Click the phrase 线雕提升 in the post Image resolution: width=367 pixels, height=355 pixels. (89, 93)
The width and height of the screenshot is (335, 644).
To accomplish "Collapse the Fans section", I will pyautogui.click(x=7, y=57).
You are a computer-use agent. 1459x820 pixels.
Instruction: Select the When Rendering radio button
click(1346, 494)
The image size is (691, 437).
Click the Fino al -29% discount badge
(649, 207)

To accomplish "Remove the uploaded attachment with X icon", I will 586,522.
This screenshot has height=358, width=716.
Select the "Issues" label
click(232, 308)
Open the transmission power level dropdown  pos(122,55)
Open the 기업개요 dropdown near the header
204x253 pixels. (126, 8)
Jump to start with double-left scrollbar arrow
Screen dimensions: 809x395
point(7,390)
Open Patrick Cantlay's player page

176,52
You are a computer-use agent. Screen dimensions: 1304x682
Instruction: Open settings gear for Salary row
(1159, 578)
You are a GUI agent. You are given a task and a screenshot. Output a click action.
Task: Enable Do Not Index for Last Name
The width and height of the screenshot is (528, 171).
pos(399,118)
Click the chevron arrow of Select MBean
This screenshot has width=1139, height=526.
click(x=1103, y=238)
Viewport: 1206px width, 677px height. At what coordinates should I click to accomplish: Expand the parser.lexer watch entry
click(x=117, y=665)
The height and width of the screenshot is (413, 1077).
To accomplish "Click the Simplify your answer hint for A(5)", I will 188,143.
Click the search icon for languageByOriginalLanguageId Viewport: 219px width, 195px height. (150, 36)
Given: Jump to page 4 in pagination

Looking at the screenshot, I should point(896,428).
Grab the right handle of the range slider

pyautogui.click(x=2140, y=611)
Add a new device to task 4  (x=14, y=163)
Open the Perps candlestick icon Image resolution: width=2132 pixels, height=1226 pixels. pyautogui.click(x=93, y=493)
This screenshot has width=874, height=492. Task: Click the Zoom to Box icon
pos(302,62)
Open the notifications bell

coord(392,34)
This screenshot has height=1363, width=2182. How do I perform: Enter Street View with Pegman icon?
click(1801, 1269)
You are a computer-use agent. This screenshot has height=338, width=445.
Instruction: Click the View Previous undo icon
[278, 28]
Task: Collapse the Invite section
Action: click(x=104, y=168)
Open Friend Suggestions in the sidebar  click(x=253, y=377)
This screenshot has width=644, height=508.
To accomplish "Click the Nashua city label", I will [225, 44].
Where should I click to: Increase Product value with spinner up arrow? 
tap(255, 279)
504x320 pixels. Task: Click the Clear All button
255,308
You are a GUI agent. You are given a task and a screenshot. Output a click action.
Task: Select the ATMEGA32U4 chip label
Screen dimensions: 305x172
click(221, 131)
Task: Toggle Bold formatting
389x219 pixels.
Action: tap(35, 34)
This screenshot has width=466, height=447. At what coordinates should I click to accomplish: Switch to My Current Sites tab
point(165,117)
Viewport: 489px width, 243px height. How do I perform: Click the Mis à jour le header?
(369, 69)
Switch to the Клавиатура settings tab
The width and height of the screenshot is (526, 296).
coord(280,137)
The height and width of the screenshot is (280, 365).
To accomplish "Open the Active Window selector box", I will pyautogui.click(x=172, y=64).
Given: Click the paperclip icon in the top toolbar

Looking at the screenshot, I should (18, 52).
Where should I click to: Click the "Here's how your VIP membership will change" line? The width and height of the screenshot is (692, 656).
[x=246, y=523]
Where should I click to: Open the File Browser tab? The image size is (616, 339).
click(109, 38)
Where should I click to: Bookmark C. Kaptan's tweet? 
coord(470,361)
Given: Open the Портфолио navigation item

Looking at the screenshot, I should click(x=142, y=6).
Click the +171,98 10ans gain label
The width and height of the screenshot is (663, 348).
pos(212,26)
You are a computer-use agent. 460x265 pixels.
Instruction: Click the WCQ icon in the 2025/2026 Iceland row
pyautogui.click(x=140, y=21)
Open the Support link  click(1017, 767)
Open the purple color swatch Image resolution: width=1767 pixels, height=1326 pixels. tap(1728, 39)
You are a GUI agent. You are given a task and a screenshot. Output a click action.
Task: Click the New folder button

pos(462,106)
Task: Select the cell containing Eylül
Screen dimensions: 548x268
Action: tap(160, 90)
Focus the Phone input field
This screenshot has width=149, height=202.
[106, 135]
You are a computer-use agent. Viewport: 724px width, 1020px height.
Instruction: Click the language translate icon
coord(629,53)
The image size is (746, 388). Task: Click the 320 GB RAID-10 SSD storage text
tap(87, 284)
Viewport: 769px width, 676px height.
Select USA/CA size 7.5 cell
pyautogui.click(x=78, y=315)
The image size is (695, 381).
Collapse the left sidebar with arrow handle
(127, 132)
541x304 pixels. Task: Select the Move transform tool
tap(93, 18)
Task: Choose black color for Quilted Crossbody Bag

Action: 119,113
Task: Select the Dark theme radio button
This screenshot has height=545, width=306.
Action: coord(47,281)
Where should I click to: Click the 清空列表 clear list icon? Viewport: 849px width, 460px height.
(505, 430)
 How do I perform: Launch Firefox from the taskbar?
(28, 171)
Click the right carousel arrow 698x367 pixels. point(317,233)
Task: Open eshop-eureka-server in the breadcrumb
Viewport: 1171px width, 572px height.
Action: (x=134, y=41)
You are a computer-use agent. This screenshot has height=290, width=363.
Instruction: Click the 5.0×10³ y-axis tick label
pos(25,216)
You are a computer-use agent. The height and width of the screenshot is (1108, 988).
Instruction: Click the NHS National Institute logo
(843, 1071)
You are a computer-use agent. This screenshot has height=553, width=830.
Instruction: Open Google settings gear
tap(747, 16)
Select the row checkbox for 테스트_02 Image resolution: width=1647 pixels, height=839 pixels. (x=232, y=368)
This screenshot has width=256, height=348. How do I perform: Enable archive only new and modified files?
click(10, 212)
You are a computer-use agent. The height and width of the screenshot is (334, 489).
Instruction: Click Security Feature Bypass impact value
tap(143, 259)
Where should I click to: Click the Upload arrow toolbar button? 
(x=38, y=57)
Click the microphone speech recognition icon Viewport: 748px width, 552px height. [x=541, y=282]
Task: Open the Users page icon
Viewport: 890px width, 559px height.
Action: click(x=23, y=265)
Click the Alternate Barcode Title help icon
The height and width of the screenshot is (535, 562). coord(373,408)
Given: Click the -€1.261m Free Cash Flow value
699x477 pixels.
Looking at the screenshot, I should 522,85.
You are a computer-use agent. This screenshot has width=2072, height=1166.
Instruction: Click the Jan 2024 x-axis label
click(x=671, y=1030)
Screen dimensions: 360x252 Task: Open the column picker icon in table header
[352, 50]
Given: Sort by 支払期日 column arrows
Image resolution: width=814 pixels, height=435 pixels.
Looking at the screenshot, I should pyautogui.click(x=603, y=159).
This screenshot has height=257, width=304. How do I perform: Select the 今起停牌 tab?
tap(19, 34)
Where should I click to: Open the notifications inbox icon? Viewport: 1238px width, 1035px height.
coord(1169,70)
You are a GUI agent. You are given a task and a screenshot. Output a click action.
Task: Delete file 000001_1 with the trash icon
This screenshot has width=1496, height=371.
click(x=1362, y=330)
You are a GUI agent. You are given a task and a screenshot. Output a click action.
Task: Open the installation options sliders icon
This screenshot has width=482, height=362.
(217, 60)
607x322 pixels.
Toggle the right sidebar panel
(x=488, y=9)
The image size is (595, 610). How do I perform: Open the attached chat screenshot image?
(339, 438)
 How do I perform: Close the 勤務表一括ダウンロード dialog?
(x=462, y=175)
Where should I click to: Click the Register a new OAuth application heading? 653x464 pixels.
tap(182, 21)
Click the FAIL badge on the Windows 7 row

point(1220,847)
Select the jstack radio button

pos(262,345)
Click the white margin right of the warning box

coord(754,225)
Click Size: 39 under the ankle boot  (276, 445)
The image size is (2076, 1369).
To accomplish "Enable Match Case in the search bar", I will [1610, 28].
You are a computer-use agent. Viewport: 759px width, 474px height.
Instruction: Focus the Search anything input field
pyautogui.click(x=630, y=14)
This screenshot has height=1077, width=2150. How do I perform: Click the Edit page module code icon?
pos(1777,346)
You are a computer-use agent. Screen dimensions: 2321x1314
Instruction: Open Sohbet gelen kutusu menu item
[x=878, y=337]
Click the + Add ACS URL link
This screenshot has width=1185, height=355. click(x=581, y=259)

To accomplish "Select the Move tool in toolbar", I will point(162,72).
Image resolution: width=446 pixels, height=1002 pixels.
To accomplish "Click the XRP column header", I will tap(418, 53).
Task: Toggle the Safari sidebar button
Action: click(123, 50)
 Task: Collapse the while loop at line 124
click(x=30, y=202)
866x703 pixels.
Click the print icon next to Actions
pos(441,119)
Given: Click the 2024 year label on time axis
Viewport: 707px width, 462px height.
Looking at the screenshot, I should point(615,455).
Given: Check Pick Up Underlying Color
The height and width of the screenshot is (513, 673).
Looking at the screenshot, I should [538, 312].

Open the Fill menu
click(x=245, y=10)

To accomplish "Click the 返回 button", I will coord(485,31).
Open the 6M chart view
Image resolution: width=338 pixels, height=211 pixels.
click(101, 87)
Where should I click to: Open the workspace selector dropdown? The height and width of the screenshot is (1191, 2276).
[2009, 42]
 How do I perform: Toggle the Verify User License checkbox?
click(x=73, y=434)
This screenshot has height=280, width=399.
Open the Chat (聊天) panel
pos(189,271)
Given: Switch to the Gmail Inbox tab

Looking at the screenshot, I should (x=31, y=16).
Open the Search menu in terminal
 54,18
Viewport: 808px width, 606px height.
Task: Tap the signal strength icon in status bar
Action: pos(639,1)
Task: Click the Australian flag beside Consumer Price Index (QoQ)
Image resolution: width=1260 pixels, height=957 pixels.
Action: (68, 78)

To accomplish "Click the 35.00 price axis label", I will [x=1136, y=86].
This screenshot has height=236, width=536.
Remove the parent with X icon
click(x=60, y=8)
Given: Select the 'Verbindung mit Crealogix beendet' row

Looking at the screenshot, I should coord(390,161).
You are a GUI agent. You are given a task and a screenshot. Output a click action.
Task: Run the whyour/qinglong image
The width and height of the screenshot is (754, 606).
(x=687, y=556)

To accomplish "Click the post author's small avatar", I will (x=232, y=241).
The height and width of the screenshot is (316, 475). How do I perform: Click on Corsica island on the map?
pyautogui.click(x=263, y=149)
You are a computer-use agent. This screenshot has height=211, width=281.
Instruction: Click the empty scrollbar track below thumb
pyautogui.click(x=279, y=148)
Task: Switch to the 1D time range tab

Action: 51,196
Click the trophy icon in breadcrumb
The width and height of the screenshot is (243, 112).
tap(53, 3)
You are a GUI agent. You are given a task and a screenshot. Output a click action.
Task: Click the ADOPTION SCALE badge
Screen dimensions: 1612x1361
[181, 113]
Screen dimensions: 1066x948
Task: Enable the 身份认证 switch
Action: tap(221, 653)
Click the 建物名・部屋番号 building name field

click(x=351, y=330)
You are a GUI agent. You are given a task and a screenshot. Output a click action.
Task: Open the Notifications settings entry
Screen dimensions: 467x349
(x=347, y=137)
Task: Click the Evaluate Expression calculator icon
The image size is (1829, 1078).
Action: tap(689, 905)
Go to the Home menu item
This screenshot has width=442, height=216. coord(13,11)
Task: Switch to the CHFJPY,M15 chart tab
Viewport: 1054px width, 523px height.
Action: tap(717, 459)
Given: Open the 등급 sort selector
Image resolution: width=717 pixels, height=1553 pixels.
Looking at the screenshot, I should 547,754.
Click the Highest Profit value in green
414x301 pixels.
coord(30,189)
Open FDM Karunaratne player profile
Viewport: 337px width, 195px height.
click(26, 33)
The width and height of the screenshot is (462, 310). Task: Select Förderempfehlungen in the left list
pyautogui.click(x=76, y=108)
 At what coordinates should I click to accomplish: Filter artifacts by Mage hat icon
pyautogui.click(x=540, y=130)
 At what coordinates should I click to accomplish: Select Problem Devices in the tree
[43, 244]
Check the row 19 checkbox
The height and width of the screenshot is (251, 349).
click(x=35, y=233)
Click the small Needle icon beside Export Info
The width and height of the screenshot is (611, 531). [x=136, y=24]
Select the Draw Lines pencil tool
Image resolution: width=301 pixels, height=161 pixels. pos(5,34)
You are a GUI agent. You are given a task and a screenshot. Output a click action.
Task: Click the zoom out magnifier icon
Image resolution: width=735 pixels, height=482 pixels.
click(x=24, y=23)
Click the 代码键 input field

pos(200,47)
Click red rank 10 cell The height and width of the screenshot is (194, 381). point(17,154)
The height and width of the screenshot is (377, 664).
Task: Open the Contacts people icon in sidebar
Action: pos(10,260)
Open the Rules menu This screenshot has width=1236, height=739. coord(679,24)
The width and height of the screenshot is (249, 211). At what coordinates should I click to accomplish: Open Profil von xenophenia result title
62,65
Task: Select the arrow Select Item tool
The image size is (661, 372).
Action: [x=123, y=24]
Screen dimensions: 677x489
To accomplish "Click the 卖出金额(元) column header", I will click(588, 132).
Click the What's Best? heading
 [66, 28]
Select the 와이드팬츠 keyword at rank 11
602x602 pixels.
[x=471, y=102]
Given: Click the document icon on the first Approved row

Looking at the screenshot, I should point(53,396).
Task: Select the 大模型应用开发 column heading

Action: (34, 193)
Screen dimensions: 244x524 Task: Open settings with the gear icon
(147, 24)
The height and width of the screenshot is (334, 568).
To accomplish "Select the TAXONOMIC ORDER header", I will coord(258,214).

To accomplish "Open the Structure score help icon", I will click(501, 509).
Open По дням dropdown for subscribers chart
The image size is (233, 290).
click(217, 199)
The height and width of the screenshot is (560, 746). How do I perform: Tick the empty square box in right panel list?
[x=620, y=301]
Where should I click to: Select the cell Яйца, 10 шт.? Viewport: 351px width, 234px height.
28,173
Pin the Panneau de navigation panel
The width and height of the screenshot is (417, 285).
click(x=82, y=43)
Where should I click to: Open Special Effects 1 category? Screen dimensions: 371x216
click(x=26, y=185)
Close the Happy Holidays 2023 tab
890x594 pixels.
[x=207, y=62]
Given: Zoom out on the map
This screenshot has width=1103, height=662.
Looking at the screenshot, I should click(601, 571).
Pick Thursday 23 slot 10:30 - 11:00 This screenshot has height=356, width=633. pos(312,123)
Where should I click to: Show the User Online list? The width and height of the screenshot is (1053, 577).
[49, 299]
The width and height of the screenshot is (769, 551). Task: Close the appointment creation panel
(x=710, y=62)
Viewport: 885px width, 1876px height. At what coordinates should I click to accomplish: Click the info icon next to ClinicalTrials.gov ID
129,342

**Aim of the task:** Extract the lines above verbatim, from the line with "Click the microphone" up to and including the line with "Looking at the screenshot, I should 522,85.".

**Solution:**
Click the microphone speech recognition icon Viewport: 748px width, 552px height. [x=541, y=282]
Task: Open the Users page icon
Viewport: 890px width, 559px height.
Action: click(x=23, y=265)
Click the Alternate Barcode Title help icon
The height and width of the screenshot is (535, 562). coord(373,408)
Given: Click the -€1.261m Free Cash Flow value
699x477 pixels.
Looking at the screenshot, I should 522,85.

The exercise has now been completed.